WORK TO BE COMPLETED =
Transcribe the lines from the one with "Task: Click the VIN number at sticker bottom" to the one with "The height and width of the screenshot is (600, 800).", both included, repeating them without any change.

LISTING =
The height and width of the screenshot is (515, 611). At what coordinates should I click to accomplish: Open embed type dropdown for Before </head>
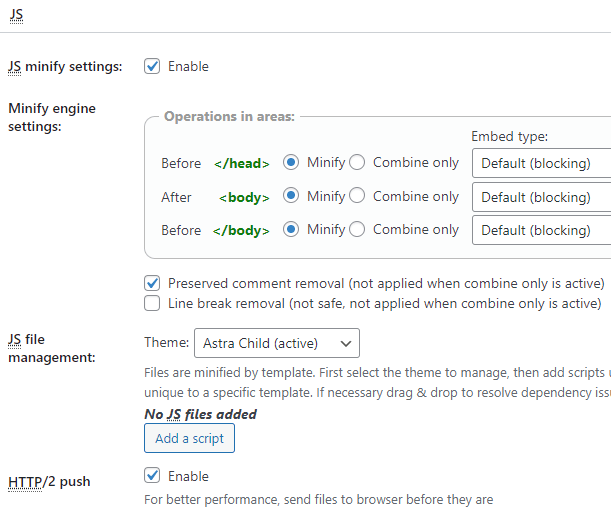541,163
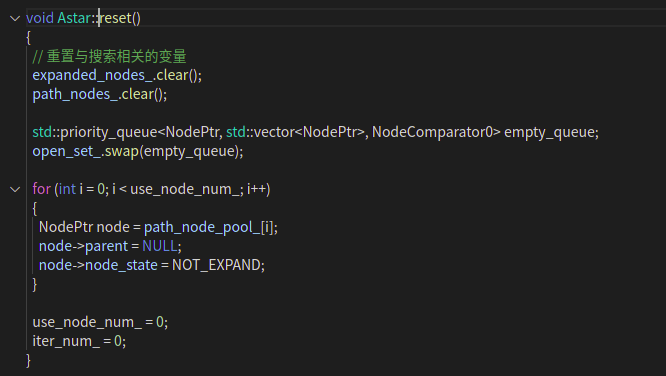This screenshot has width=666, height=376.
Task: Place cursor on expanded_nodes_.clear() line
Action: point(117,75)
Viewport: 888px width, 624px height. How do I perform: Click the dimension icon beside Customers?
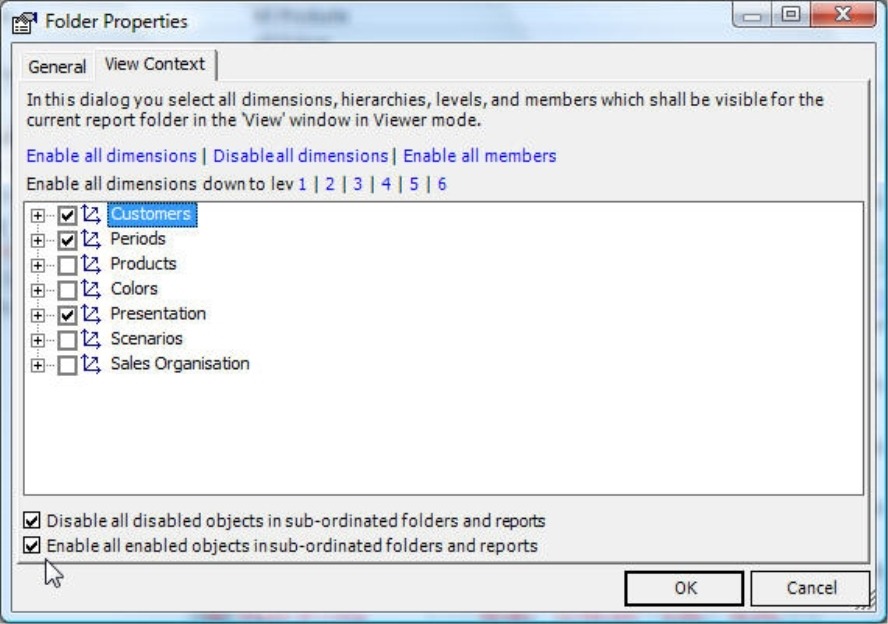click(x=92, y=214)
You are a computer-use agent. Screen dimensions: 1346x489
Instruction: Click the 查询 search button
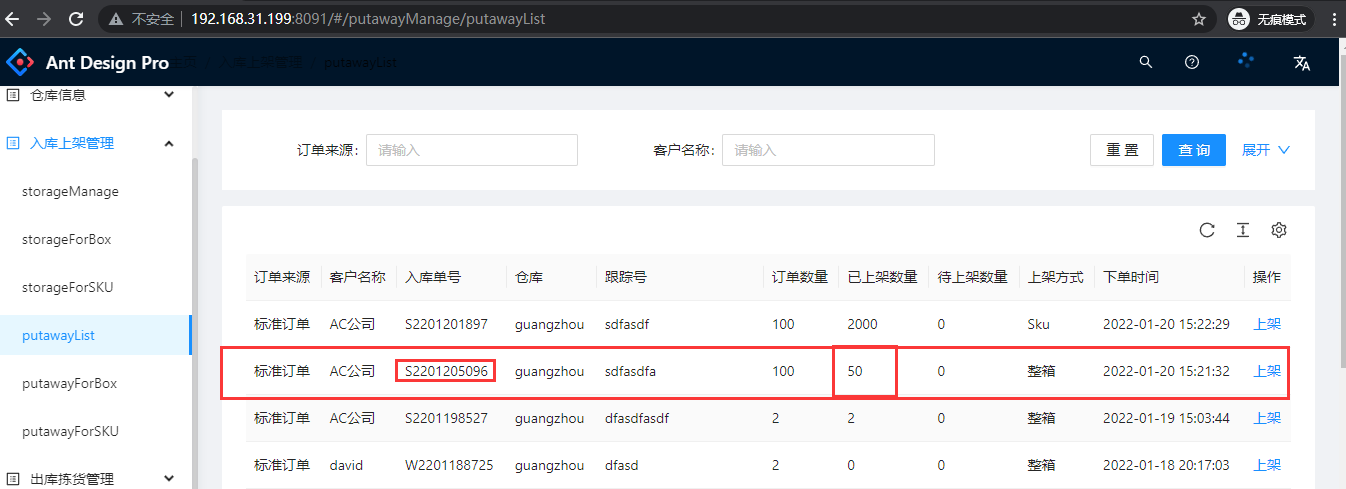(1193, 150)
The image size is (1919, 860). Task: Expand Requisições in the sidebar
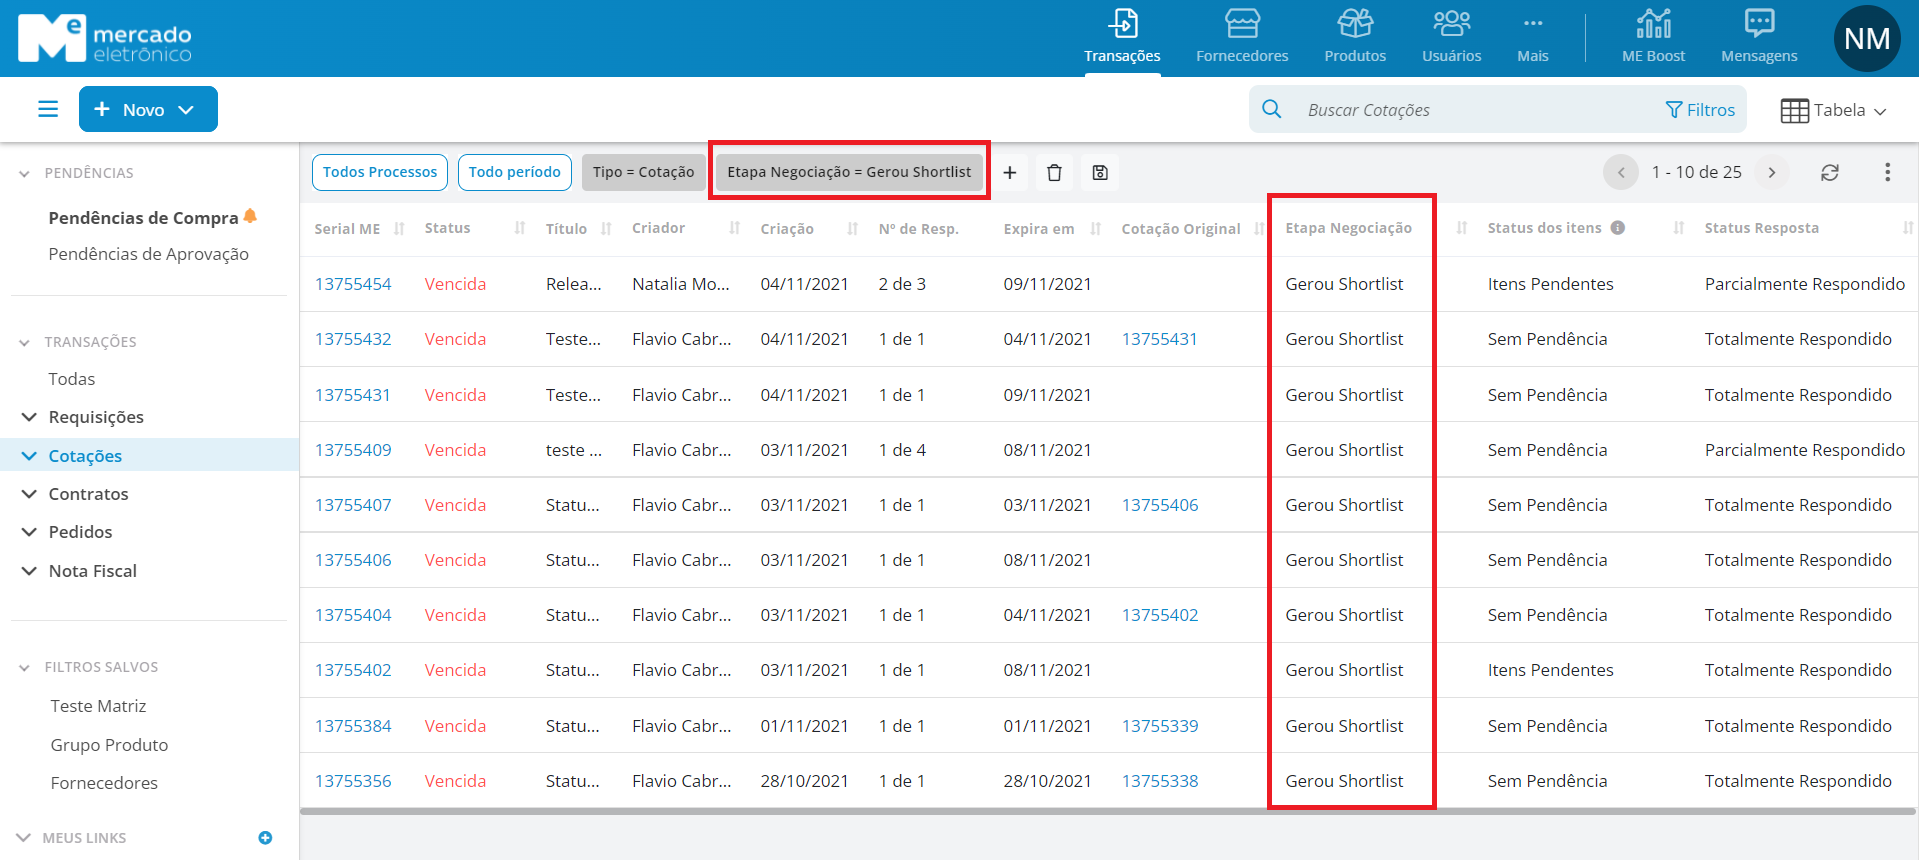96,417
--
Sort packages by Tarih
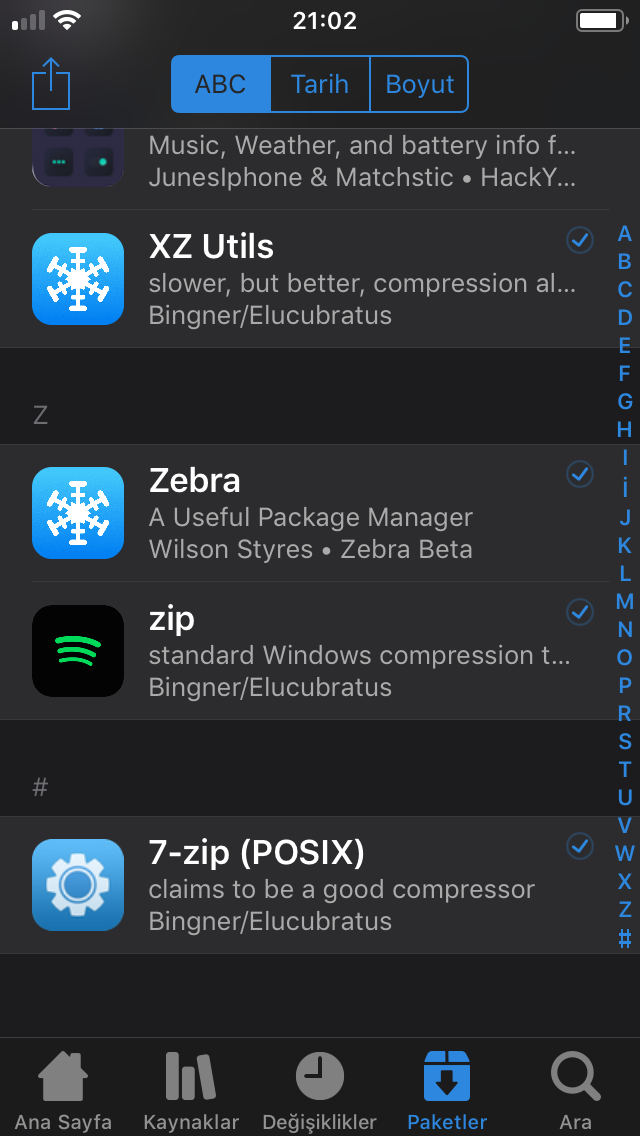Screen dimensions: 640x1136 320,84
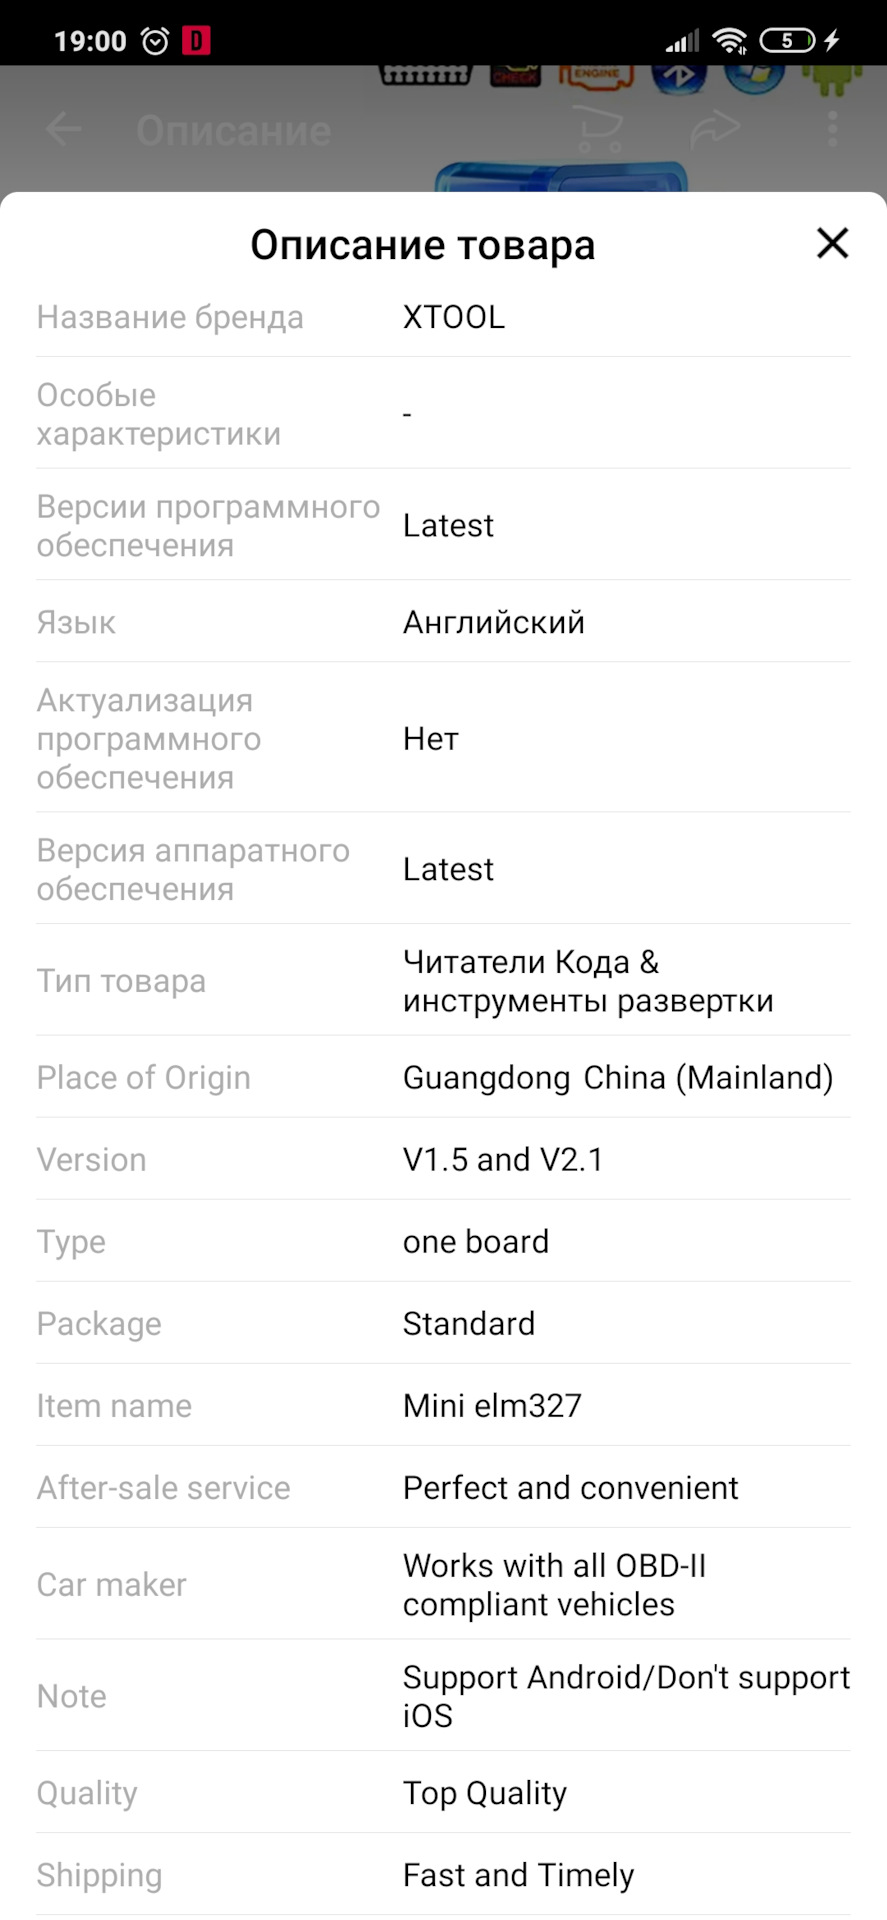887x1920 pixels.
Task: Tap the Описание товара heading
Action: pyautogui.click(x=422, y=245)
--
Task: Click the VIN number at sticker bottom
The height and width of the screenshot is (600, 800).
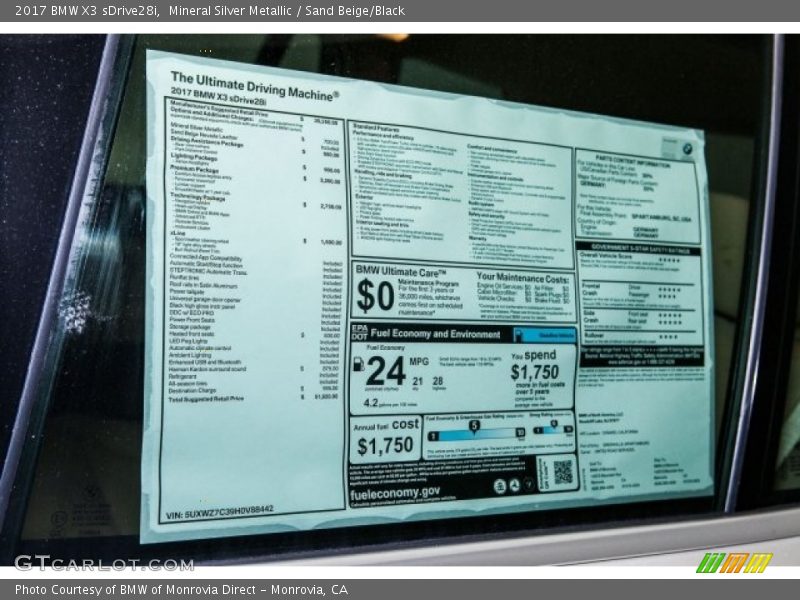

CORRECT RESULT =
Task: Click the VIN number at sticker bottom
The height and width of the screenshot is (600, 800).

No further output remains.